In contrast with the extensive studies of aging changes in articular cartilage matrix composition, age-related differences in healing of articular cartilage injuries following joint trauma have not been well investigated. However, basic scientific studies show that articular cartilage chondrocytes undergo aging changes that could affect their ability to repair articular surface damage, or maintain undamaged articular cartilage following a joint injury. These changes include declining response to IGF-I, decreased mitotic activity and cell senescence, and oxidative damage [58, 73, 74, 76, 79–81].
The available clinical studies indicate that the risk of developing post-traumatic OA following joint injury increases with age. The risk of OA following an intra-articular fracture of the knee increases as much as three- to fourfold after 50 years of age [29, 30, 82]. Other clinical studies demonstrate that age increases the risk, or decreases the time until development of OA following ligamentous and meniscal injuries [83, 84].

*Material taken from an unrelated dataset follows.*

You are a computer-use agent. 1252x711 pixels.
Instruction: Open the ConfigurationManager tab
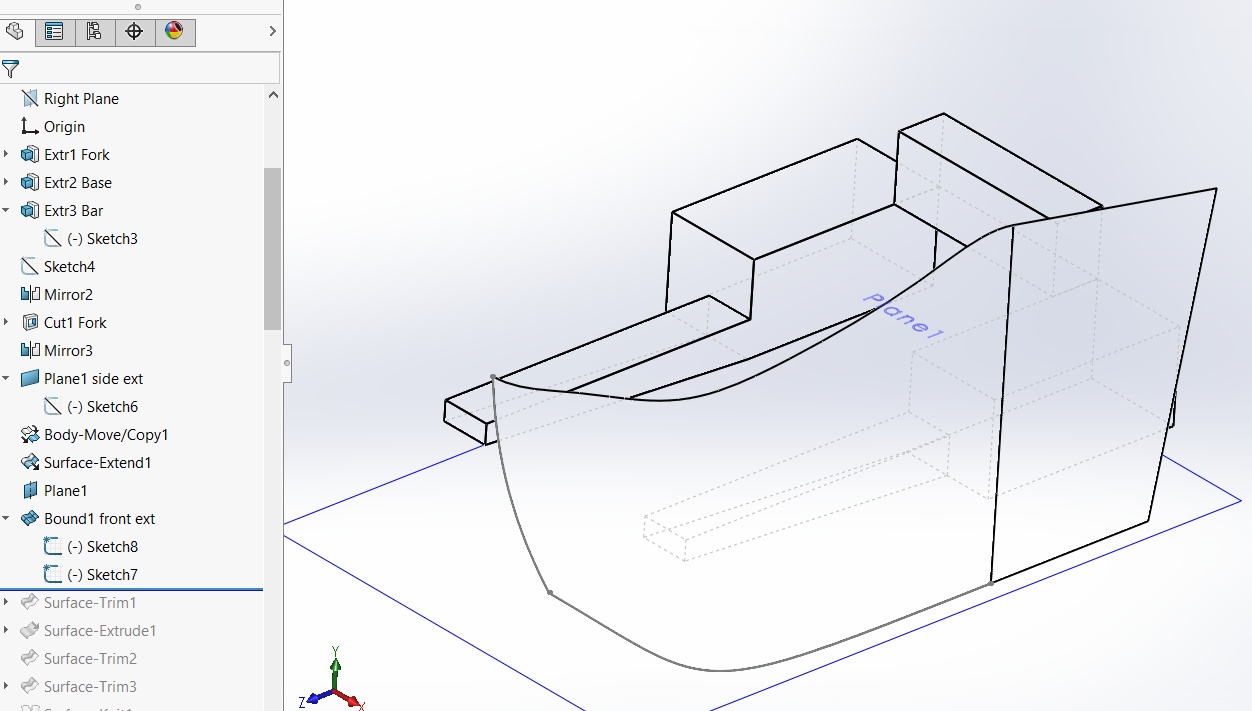point(95,31)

Increasing age and joint injury are the two most significant risk factors for PTOA. Taken together, the scientific and clinical observations reviewed above suggest that increased age significantly increases the risk of OA following joint injury, possibly as a result of an age-related decrease in the ability of chondrocytes, and possibly other cells, to restore and maintain the articular surface
Is Most OA Post-injury OA?
The current clinical definition of post-traumatic osteoarthritis is osteoarthritis that develops following a specific clinically apparent joint injury including ligamentous, capsular, and meniscal injuries and injuries to the articular surface. And based on evidence from epidemiologic studies in which subjects are queried about a history of joint injury and surgery, roughly 10 % of combined knee, hip, and ankle OA is due, in large part, to a memorable acute joint injury.

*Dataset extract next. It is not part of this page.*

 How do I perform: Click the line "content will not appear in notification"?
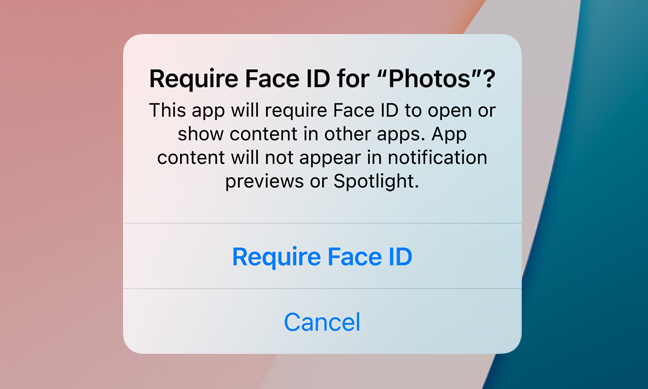point(322,158)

As noted earlier, joint changes with age including senescent changes in cartilage may make joint cartilage and other soft tissues within the joint more fragile and easily damaged. Recent evidence suggests that trivial joint injuries, often unappreciated when they occur, may account for a large percentage of OA, especially in the knees of older persons. Englund et al. [85] found that up to 50 % of persons in their 50s and 60s had meniscal tears, degenerative tears that were present without any recollection of knee injury and often without accompanying evidence of osteoarthritis. When followed in a longitudinal study in which subjects got repeated MRIs, these subjects had a threefold increased risk of developing radiographic OA of the knee when compared to others of the same age and sex who did not have tears [86]. Among those whose knees showed no cartilage defects, meniscal tears increased the risk of disease tenfold. While degenerative meniscal changes may indicate a more diffuse process of senescent change that also affects hyaline cartilage, Chang et al. [87] have shown that solitary degenerative tears create later cartilage defects at the site of the tear and not diffusely, suggesting that the tears caused disease. Given the high prevalence of meniscal tears in the knees of middle-aged and older men and women and the high attendant risk of OA conferred by these tears, up to 50 % of knee OA may be caused by them [88], far more than the proportion of disease caused by acute severe knee injuries. Ultimately, however, since these injuries are only occasionally recognized when they occur, it is unclear whether these injuries could be detected and, given the poor tissue substrate on which they occur, whether the progression to OA could be mitigated or prevented.